FIG. 1 is a cross-sectional view showing a single-layer type photoconductor according to an embodiment of the present invention.

FIG. 2 is a cross-sectional view showing a negatively charged layered photoconductor according to an embodiment of the present invention.

FIG. 3 is a cross-sectional view showing a positively charged laminated type photoreceptor according to an embodiment of the present invention.

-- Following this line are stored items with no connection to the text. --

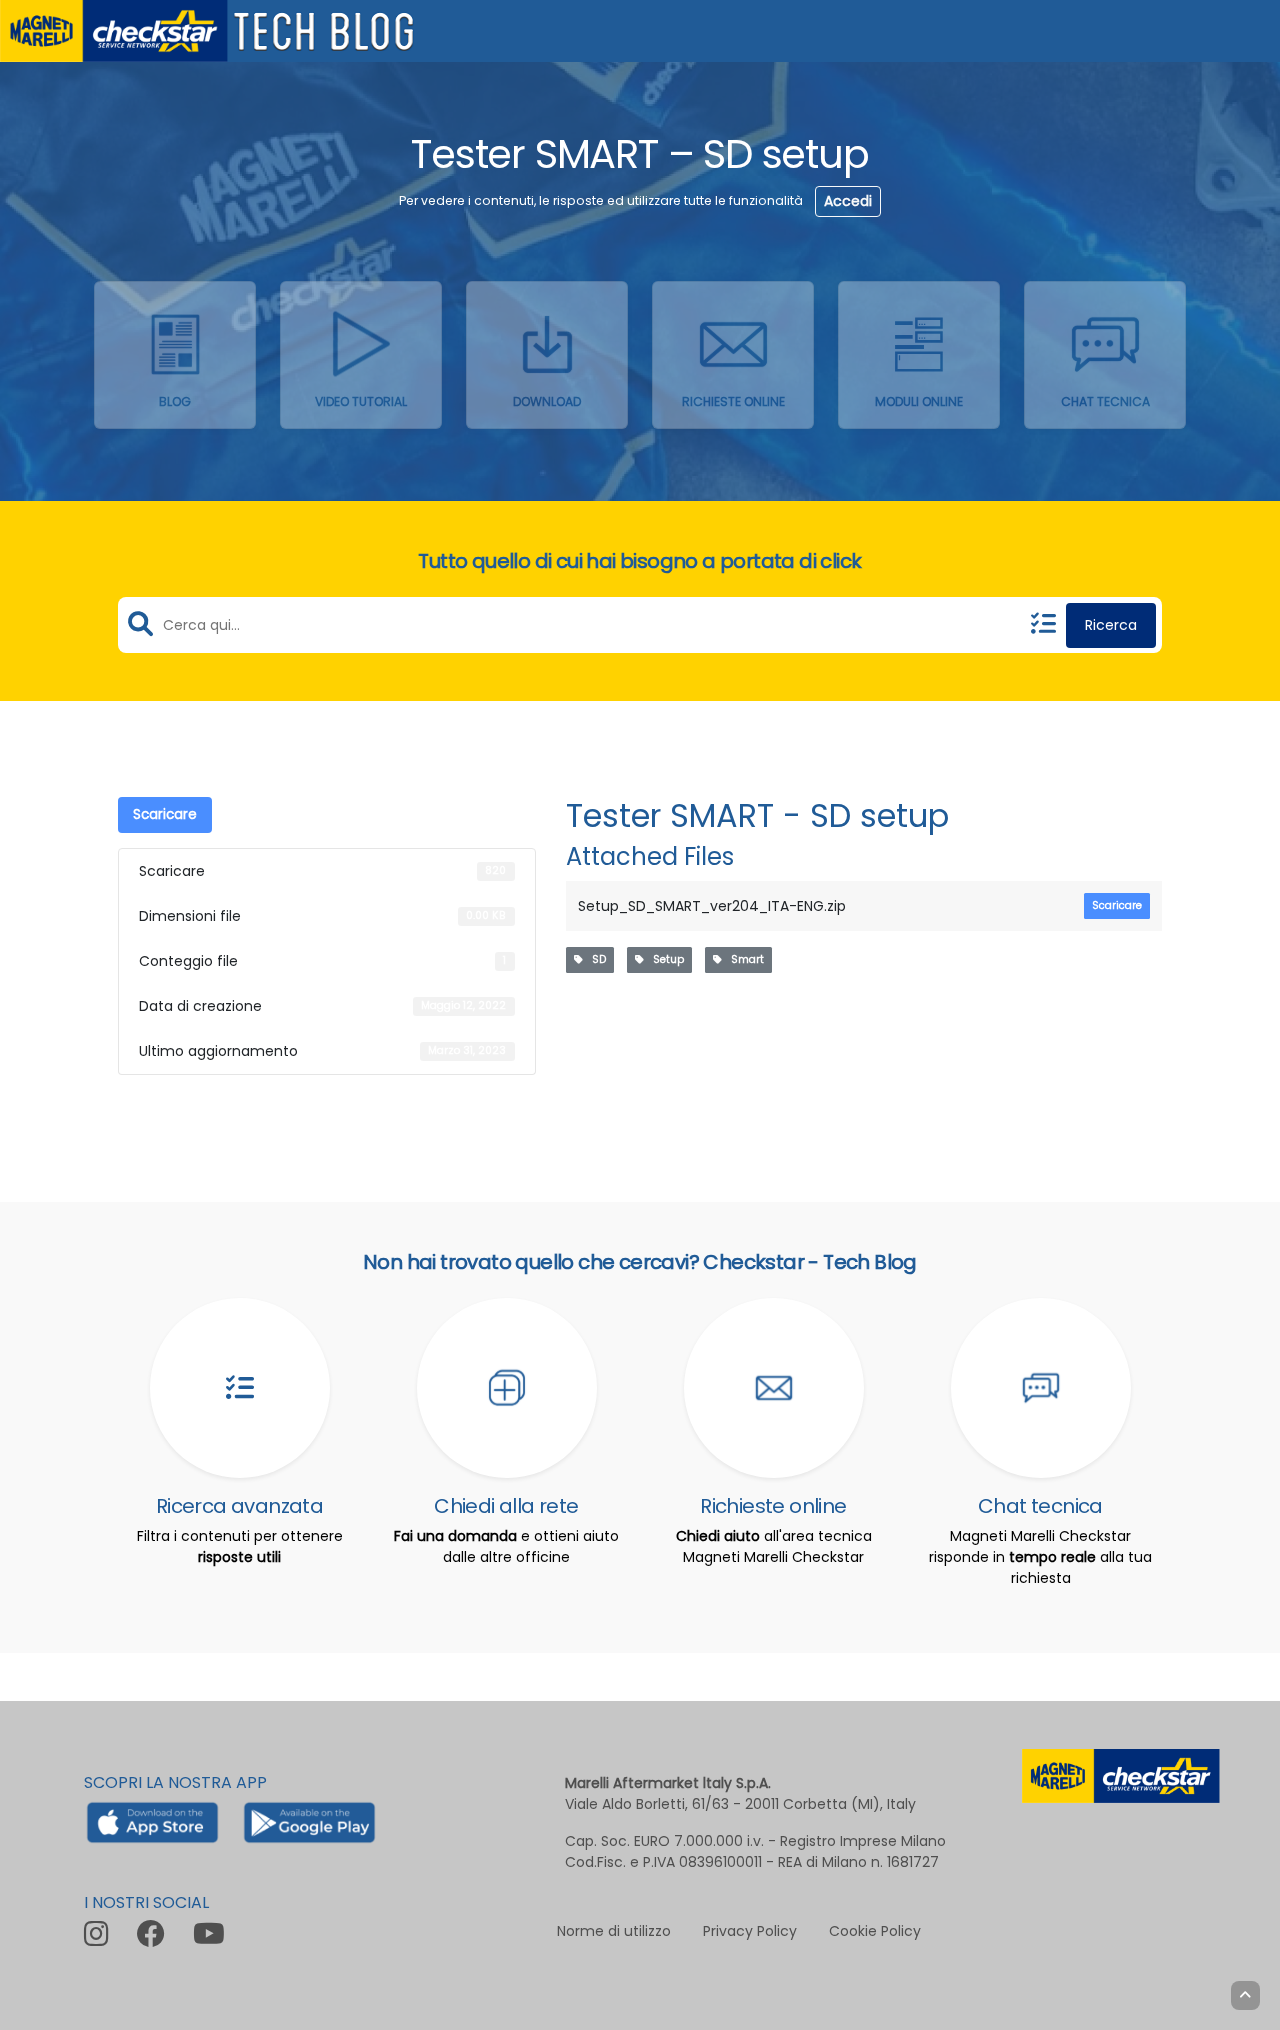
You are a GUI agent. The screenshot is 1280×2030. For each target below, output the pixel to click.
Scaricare (165, 814)
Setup (664, 959)
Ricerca (1111, 625)
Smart (743, 959)
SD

[Simple explanation of symbols]

 1 Conductive Substrate 3 Charge Generating Material 4 Charge Generating Layer 5 Charge Transporting Material 6 Charge Transporting Layer 7 Covering Layer 20 Photosensitive Layer 21 Photosensitive Layer 22 Photosensitive Layer

Claims (7)

[Claims] 1. A photosensitive layer, which has the following general formula (I):
A photoconductor for electrophotography, comprising the dithienylbenzene derivative represented by as a charge transporting substance. [Chemical 1] (In the formula, R ₁ , R ₂ , R ₃ and R ₄ each represent a hydrogen atom, a halogen atom, an alkyl group or an alkoxy group, and R ₅ and R ₆ each represent a substituted or unsubstituted aryl group.) 2. A photosensitive layer, which has the following general formula (II):
A photoconductor for electrophotography, comprising the dithienylbenzene derivative represented by as a charge transporting substance. [Chemical 2] (In the formula, R ₁₃ , R ₁₄ , R ₁₅ and R ₁₆ each represent a hydrogen atom, a halogen atom, an alkyl group or an alkoxy group,
R ₁₁ , R ₁₂ , R ₁₇ and R ₁₈ each represent a substituted or unsubstituted aryl group. ) 3. The electrophotographic photoreceptor according to claim 1, wherein the photosensitive layer is a laminate of a charge generation layer and a charge transport layer. 4. The electrophotographic photoreceptor according to claim 1, wherein R _{1 of the} dithienylbenzene derivative is a methyl group,
A photoreceptor for electrophotography, wherein R ₂ , R ₃ and R ₄ are each a hydrogen atom, and R ₅ and R ₆ are each a p-tolyl group. 5. The electrophotographic photoconductor according to claim 1.
The dithienylbenzene derivative is R₁, R_FourIs methyl
Group, R₂, R₃, Are hydrogen atoms, R respectively_Five, R ₆Gazo
Electrophotographic feeling characterized by phenyl groups
Light body. 6. The electrophotographic photosensitive member according to claim 2, wherein the dithienylbenzene derivative is R ₁₁ , R ₁₂ , R ₁₇ or R.
_A photoreceptor for electrophotography, wherein ₁₈ is a phenyl group, R ₁₃ and R ₁₆ are methyl groups, and R ₁₄ and R ₁₅ are hydrogen atoms. 7. The electrophotographic photosensitive member according to claim 2, wherein the dithienylbenzene derivative has R ₁₁ and R ₁₈ each being a phenyl group, and R ₁₂ and R ₁₇ each being a p-tolyl group,
A photoreceptor for electrophotography, wherein R ₁₃ and R ₁₆ are each a hydrogen atom, and R ₁₄ and R ₁₅ are each a methyl group.